Should you outsource? That depends on a number of factors, including your business’s IT needs, applicable regulations, budget and so on. But if you are considering looking beyond your company for IT services, first consider the following risks and pitfalls that could hamper your transition. These warnings may dissuade you from outsourcing, or they may simply help you outsource more successfully—the choice is yours!
Areas of Risk for Data Center Outsourcing
Security. This is a perennial concern of data center outsourcing. By allowing an outside party to provide your IT services, you are letting another group of individuals into the loop of your data and computer activities. Although many service providers are scrupulous about securing their facilities—both physical and virtual—the risks still are present and, in some cases, are compounded. Data center service providers must provide all the usual security measures: physical site security, malware protection, data encryption, authenticated access and employee background checks, to name a few. But other security risks may be peculiar to these providers. For example, colocation providers may allow customers access to the data center—meaning that unless special precautions (such as cages or locked cabinets) are taken, your competitors (or worse) could see or access your equipment, compromising your data security. Furthermore, just the fact that more people have access to your data (your employees plus the service provider’s employees) automatically increases the risk of a data leak or other breach.

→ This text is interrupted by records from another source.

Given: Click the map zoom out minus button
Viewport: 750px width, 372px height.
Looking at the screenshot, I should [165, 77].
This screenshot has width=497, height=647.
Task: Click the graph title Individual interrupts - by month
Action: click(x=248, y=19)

Cloud computing in particular is plagued with concerns about security. A remote service provider, in this case, could be storing and processing your data, in addition to transferring it back and forth over public data infrastructure. Although security measures may be in place (VPNs, encryption and various other countermeasures against known avenues of attack), the opportunities for an enterprising hacker to gain access to your data are rife. Virtualization also poses some risks, with applications from potentially numerous different customers all operating on the same server. Although logical barriers may be in place, it’s easy enough to reach the conclusion that those barriers are not as strong as physical barriers—particularly if a motivated hacker or other malicious party wishes to cause you harm.
Although security is not the only risk of data center outsourcing, it is probably the foremost concern. Security violations can cost your company not only financial damage, but it can also harm your reputation and bring unwanted attention from government regulators.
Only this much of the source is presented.